Universitas pada dasarnya berkiprah dalam penciptaan, pemeliharaan, dan diseminasi, dan evaluasi ilmu pengetahuan. Dalam masyarakat peran ini bahkan lebih penting di saat ini dibandingkan di masa lalu. Bagi universitas, mereka perlu berperan dengan lebih baik meskipun beberapa persyaratan atau kondisi tertentu harus dipenuhi.

Pertama universitas membutuhkan otonomi yang lebih besar. Nilai potensi pengetahuan baru secara khusus sulit diprediksi sehingga universitas perlu cara yang aman dalam percaturan dalam ketidakpastian di masa depan. Hal ini dapat dilakukan dengan mendorong penelitian dan pengembangan yang inovatif yang mungkin tidak secara langsung memberikan manfaat yang jelas dalam jangka pendek.

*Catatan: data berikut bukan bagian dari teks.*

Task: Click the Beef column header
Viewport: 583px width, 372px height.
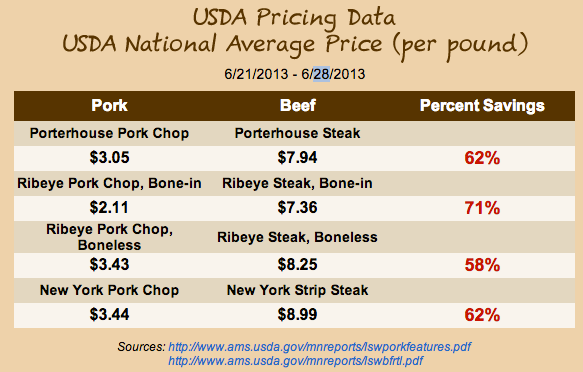Action: coord(298,106)
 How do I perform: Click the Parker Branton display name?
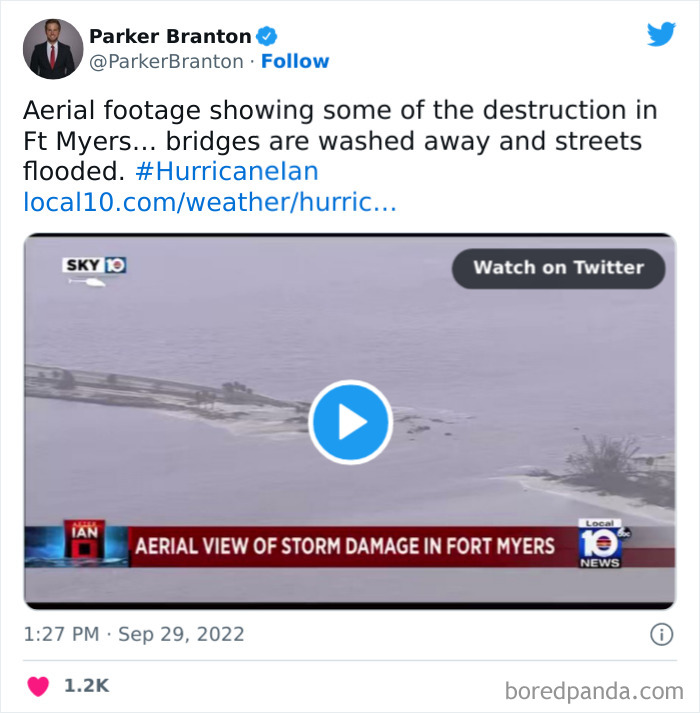170,36
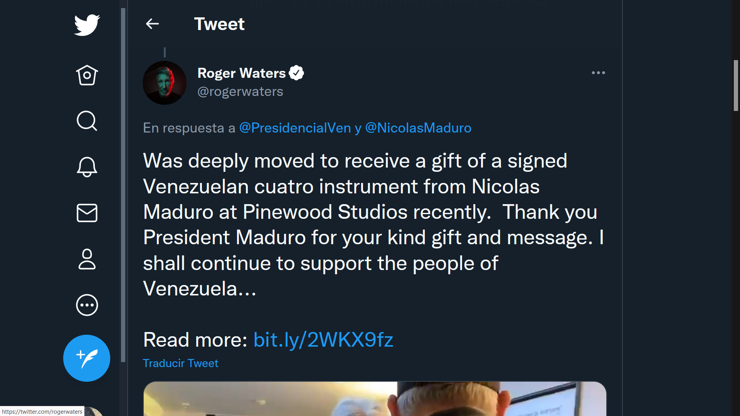740x416 pixels.
Task: Open Notifications bell icon
Action: [87, 167]
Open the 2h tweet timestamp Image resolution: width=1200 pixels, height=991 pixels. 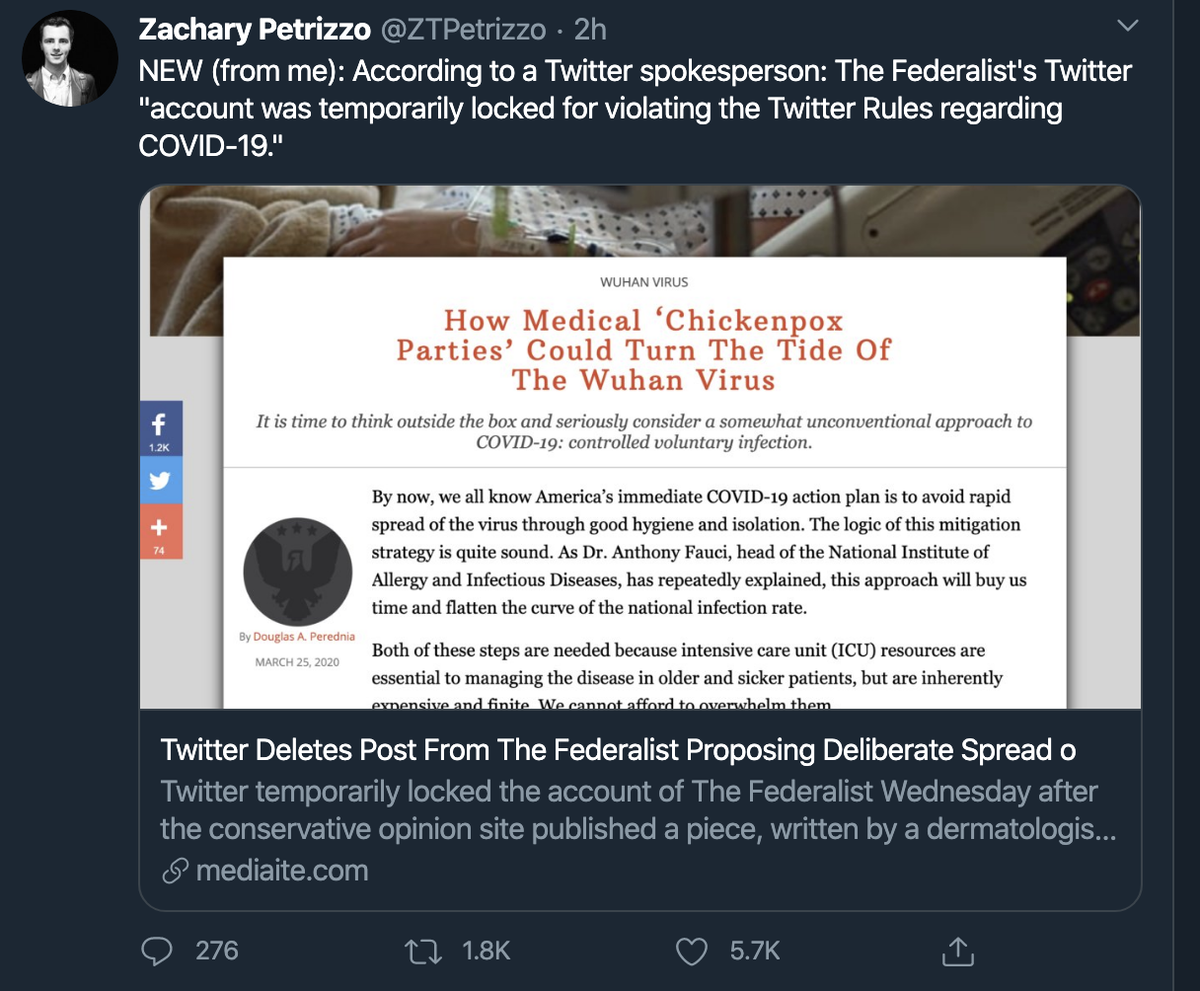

Seperti kurang terarah tetapi tidak menimbulkan kerugian ekonomi atau sosial yang besar. Peran penting lainnya adalah kemampuan universitas untuk mempertanyakan ulang asumsi atau posisi kuat lembaga-lembaga di luar universitas (misalnya, pemerintah atau industri). Pertanyaan itu penting terutama rintisan inovasinya tampak bertentangan dengan prinsip atau nilai-nilai etika dan kebaikan yang ada di masyarakat umum.

Bahkan yang lebih penting lagi, mungkin, adalah adanya beberapa prinsip yang membedakan pengetahuan akademis dari pengetahuan sehari-hari seperti logika dan penalaran, kemampuan untuk bergeser dari hal-hal yang bersifat abstrak ke hal-hal yang konkret termasuk konsep-konsep yang didukung oleh bukti empiris dan validasi eksternal (Lihat misalnya, Laurillard 2001). Kita berharap universitas dapat bermain di tingkat pemikiran yang lebih tinggi, bukan pada hal-hal yang biasa kita lakukan sehari-hari baik di level individu maupun korporasi.

Salah satu nilai inti (core values) yang sudah terbukti membantu untuk universitas mempertahankan marwahnya adalah kebebasan akademik. Para akademisi kadang ada yang mengajukan pertanyaan-pertanyaan aneh, yang menentang status quo, atau menunjukkan bukti-bukti bertentangan dengan versi pemerintah atau perusahaan. Mereka harus tetap dilindungi haknya untuk mengekspresikan pandangan-pandangan tersebut. Kebebasan akademik adalah elemen yang esensial dalam masyarakat. Di sisi lain, hal ini juga berarti bahwa para akademisi bebas untuk memilih apa yang mereka ingin pelajari. Yang lebih penting lagi, seperti yang dibahas di Modul ini, adalah bagaimana menemukan cara terbaik untuk mengkomunikasikan pengetahuan yang mereka miliki. Pembelajaran di pendidikan tinggi memang tidak dapat lepas dari kebebasan akademik dan otonomi. Namun, meskipun otonominya dilindungi, sebagai suatu perguruan tinggi, tetap saja adanya tekanan yang semakin meningkat.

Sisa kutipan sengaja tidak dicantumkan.